— start —

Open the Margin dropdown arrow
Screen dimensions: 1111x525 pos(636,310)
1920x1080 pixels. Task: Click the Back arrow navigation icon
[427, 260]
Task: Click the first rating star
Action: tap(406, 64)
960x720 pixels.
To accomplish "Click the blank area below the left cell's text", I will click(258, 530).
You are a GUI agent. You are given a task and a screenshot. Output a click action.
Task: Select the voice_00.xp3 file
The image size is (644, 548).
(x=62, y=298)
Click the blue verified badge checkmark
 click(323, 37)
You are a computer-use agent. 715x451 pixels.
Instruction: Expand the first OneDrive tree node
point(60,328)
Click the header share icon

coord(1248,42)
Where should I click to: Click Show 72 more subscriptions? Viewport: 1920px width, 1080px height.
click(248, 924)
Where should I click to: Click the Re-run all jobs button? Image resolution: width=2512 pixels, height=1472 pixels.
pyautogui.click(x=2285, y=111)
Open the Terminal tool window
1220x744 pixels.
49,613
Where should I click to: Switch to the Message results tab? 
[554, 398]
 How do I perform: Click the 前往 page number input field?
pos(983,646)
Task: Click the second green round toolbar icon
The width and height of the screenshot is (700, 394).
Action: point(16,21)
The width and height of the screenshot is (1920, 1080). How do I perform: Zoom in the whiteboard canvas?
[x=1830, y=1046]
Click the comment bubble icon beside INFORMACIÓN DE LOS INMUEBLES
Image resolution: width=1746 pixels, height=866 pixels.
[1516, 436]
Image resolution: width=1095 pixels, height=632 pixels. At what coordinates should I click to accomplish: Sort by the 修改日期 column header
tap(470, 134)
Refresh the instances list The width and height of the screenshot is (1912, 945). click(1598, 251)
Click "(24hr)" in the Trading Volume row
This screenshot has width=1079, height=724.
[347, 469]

— end —

### The exercise
Return, unchanged, each line of the material above that contains the word "width".

### Full solution
Where should I click to: Click Show 72 more subscriptions? Viewport: 1920px width, 1080px height.
Where should I click to: Click the Re-run all jobs button? Image resolution: width=2512 pixels, height=1472 pixels.
The width and height of the screenshot is (700, 394).
The width and height of the screenshot is (1920, 1080). How do I perform: Zoom in the whiteboard canvas?
Image resolution: width=1746 pixels, height=866 pixels.
Image resolution: width=1095 pixels, height=632 pixels. At what coordinates should I click to accomplish: Sort by the 修改日期 column header
Refresh the instances list The width and height of the screenshot is (1912, 945). click(1598, 251)
This screenshot has width=1079, height=724.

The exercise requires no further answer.